Buckner International-affiliated staff, children, families and senior adults served in the Beaumont, Texas, area have evacuated following a mandatory order issued by Jefferson County officials Aug. 24. The order affects more than 250,000 residents across most of Southeast Texas in anticipation of Hurricane Laura making landfall.
County Judge Jeff Branick issued the mandatory evacuation order late Monday night. Buckner officials say the order confirmed the emergency preparations and plans that were already well underway by Buckner staff at Buckner Children and Family Services and Calder Woods senior living community.
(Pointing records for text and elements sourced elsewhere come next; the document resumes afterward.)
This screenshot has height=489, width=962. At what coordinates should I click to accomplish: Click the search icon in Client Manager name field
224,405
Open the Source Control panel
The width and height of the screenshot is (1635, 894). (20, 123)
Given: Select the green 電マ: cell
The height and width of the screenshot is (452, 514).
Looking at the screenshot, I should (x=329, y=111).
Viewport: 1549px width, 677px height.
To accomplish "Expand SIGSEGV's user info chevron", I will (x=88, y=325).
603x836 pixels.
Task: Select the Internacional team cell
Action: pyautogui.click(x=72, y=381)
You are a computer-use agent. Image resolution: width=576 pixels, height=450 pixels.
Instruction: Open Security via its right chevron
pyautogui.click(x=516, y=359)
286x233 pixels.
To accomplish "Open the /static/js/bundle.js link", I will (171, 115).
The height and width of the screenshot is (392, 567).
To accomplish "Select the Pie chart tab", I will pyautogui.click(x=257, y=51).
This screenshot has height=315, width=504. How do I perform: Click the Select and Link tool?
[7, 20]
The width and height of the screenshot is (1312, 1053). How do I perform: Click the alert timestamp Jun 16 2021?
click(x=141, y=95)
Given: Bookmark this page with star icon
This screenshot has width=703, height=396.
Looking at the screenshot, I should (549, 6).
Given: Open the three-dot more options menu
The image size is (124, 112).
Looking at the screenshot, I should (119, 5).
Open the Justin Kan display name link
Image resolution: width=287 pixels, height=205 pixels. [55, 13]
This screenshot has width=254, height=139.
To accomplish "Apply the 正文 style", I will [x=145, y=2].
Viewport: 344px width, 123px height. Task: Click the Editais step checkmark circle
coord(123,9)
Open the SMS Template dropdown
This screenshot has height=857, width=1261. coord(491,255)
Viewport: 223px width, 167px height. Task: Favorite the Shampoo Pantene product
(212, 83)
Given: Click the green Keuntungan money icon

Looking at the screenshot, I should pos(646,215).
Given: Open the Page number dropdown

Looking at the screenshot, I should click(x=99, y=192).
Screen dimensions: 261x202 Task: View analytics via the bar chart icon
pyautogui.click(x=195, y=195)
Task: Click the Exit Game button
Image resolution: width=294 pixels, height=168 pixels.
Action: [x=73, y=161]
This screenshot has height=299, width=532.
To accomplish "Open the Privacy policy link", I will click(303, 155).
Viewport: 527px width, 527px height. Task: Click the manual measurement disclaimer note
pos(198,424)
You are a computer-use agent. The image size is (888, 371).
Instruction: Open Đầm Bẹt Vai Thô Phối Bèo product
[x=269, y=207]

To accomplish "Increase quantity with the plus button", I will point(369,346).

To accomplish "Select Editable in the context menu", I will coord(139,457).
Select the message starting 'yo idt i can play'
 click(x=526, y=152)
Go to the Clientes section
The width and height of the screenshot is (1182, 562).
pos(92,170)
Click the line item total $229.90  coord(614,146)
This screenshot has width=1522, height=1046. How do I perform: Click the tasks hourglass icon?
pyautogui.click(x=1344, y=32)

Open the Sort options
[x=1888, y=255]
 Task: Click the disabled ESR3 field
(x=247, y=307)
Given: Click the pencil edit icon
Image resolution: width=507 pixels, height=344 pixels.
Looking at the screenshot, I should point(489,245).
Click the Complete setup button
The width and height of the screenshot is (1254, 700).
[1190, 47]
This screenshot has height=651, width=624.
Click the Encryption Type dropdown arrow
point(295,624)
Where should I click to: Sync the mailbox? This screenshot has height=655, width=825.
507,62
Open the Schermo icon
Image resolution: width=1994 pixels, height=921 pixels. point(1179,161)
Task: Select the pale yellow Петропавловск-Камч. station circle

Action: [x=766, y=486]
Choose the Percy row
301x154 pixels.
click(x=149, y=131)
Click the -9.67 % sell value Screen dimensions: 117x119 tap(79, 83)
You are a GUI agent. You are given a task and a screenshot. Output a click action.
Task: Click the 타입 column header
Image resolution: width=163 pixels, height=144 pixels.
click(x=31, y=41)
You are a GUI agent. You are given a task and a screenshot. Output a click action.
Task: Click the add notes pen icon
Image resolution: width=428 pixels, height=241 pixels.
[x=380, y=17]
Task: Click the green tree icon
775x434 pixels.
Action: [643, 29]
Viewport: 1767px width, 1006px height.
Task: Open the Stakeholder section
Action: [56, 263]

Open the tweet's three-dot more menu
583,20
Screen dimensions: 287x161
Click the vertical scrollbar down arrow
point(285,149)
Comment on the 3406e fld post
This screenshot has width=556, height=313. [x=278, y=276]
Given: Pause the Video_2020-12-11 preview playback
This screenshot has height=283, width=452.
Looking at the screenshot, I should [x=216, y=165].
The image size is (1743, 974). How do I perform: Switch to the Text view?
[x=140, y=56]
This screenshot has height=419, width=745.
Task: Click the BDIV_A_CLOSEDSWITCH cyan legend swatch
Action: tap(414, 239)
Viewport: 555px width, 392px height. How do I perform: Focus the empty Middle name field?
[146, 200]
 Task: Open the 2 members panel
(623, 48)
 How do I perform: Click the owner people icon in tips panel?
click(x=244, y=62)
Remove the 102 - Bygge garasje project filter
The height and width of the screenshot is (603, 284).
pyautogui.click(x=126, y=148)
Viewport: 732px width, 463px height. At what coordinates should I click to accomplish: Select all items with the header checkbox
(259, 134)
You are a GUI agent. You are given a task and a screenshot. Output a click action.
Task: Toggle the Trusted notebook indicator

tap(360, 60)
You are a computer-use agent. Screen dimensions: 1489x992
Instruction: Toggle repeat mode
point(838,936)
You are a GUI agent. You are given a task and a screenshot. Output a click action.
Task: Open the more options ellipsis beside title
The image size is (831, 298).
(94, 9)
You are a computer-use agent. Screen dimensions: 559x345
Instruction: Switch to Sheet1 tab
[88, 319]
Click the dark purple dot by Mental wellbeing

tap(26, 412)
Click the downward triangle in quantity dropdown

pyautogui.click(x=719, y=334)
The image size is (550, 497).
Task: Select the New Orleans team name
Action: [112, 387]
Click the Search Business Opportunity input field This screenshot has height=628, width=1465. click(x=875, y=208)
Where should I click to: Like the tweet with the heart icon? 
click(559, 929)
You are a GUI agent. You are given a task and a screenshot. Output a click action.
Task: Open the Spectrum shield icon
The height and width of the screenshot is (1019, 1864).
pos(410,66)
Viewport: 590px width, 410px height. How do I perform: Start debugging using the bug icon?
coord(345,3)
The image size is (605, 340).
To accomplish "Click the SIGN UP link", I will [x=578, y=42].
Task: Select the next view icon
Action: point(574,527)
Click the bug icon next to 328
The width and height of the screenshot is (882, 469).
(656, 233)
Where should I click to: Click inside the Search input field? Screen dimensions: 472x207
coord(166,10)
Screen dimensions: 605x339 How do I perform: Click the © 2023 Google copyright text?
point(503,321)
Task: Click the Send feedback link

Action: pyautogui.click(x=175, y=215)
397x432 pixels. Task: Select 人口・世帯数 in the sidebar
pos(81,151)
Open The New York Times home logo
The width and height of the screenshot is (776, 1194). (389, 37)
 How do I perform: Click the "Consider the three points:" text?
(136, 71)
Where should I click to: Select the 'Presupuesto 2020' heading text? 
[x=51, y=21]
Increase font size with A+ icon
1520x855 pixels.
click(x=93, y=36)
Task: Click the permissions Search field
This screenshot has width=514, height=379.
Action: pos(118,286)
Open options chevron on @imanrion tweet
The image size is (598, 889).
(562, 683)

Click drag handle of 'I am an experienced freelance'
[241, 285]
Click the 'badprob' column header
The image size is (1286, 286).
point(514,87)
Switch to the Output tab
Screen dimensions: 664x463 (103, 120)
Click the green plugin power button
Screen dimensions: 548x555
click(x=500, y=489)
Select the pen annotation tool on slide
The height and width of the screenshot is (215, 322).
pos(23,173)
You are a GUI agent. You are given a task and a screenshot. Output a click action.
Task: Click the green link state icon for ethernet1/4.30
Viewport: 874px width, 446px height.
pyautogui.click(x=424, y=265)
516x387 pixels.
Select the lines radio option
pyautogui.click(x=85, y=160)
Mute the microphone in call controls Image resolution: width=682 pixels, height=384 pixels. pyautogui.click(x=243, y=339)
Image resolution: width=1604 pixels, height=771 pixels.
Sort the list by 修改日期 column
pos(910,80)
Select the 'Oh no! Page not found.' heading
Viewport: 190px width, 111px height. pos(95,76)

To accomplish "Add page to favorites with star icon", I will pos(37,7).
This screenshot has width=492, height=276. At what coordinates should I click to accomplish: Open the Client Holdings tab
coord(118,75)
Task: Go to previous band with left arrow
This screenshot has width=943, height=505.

Buckner President and CEO Albert Reyes said evacuating people during the coronavirus pandemic posed additional hurdles, “but our team was well prepared from past hurricanes and the work we have done the past six months mitigating risks from the pandemic. I’m proud of our teams’ response and would ask for prayers this week for Buckner and for everyone affected by these storms.”
Buckner staff started monitoring the storms a week ago when Tropical Storm 13 (Laura) and 14 (Marco) caused meteorologists to predict the possibility of two hurricanes simultaneously in the Gulf of Mexico for the first time in recorded history.
While Marco eventually weakened, Laura continued to build momentum and is predicted to be at least a Category 2 hurricane by the time it makes landfall around the Texas-Louisiana border.
Early today, a caravan of cars and vans containing 76 mask-wearing staff, children and families from Buckner Children and Family Services left Beaumont headed west to the safety of Camp Buckner near Burnet, Texas. The group included 18 Buckner employees and their families, along with 17 children from the assessment center and foster families.
Housekeeper Maria Landeros readies one of several health care rooms at Ventana by Buckner® in preparation for evacuees from Buckner Calder Woods in Beaumont, while Ventana Assistant Director of Nursing Dwanda Jackson-Bey checks a medicine cabinet. Ventana expects to receive 49 evacuees from expected flooding and winds from Hurricane Laura.
“The children in the care of Buckner are already processing through many issues that impacted them earlier in life. When you compound that trauma with additional large-scale crises like a hurricane and global pandemic, a greater uncertainty emerges as their worlds keep changing,” said Henry Jackson, senior vice president of Buckner Children and Family Services.
Camp Buckner employs a licensed counselor, who will work with the displaced children and staff to help alleviate the additional stress and fear from the storm and travel.
“Our amazing staff in Beaumont and at Camp Buckner are certainly rising to the challenge to provide a calm and caring response while providing for the children’s physical, emotional and psychological needs,” Jackson said. “I am extremely proud of our Children and Family Services professionals who continuously provide a sense of normalcy for vulnerable children and let them know they do not have to carry the extra burden themselves.”
At the same time, Calder Woods associates adorned in full PPE worked all morning to safely assist 68 health care residents as they boarded an assortment of ambulances and charter buses bound for Parkway Place in Houston, Buckner Villas in Austin and Ventana by Buckner in Dallas. At least 25 associates volunteered are evacuating to provide care for the residents.
“The team across all of Buckner Retirement Services continues to stand firm against the many challenges we have faced this year,” said Charlie Wilson, senior vice president of Buckner Retirement Services. “In the midst of the COVID-19 pandemic, we are now evacuating Calder Woods in Beaumont to three of our sister campuses, where they will be protected and cared for by our associates. These dedicated associates are true heroes, resilient in their dedication to serving seniors.”
In addition to the impact of Laura on Buckner’s work in Texas, staff affiliated with Buckner Dominicana in the Dominican Republic report they are assessing the storm’s damage on the island, where 12 people were reported killed. According to Dexton Shores, senior executive director who oversees Buckner’s international ministries, most of the storm damage hit the island opposite of where Buckner has operations.
This is not the first time BCFS and BRS staff and clients have been forced to evacuate the Beaumont campuses, Reyes said. Previous evacuations occurred in 2008 due to Hurricane Ike and 2005 due to Hurricane Rita. BCFS also evacuated in 2017 due to Hurricane Harvey.
“At the beginning of the year, we were making plans to celebrate the 50th anniversary of our work in Southeast Texas, but 2020 had other plans,” Reyes said. “In many ways, the COVID-19 pandemic and now the hurricane evacuation are symbolic of the flexibility and resilience of our amazing teams and how they continue to care for vulnerable children, families and senior regardless of the extenuating circumstances.”
“In addition to the strength of our staff, it is the generosity of our donors that will help us weather this literal storm. Thank you to all who have offered gifts to help us with our emergency preparations and to all those who will answer the call for the continued need for support.”